The deadline for submissions is noon on April 22. Council President Dan Whitten, D-At-large, expects that the council will go through the information at its meeting that evening.
The request seeks information such as administrative fees charged by the foundation, support and advisory services that would be offered and what experience the foundation has in handling municipal investments.
The county has about $159 million from the 2007 sale of the hospital. Any use of that money requires a unanimous vote by both the county council and the county commissioners. The two boards held a joint meeting March 12 for a presentation on investment options for the funds.
One of the choices is investing all or part of the proceeds with a community foundation. Other possibilities under that umbrella include the county forming its own foundation for investing the money or putting together a hybrid foundation with an existing foundation.
Regardless of the strategy, the money would serve as a permanent endowment, with interest going back to the county, officials said.
“We have all these different options.

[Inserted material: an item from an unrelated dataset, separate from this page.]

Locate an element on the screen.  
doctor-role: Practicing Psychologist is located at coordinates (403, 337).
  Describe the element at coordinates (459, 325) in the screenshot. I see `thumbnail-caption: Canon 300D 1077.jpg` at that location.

I don’t want there to be any more delay than there has to be” if the county decides to invest with a community foundation, Whitten said. “I want to get a feeling of what exactly an endowment can do for us and get the best bang for the buck for Porter County taxpayers.”
The county will have $117 million of the money available by the end of the year as it rolls back from other investments, County Treasurer Mike Bucko has said.
The goal of putting the money in an endowment is to reap greater returns to shore up the county budget, though Whitten has said any investment strategy undertaken this year likely would not reap any benefits until next year.
The county sold the old hospital to Tennessee-based Community Health Systems, which built a new hospital at Indiana 49 and U.S. 6 that opened in August 2012.
Porter, LaPorte and Lake counties all have community foundations, which use the interest from their endowments to support nonprofit organizations. Whitten expects that the request for information could pull in similar organizations from across the country.
“For me, if we go with an existing foundation instead of creating our own, I want the best proposal I can get,” he said. “If we decide to go this route, the horses are already on the track.”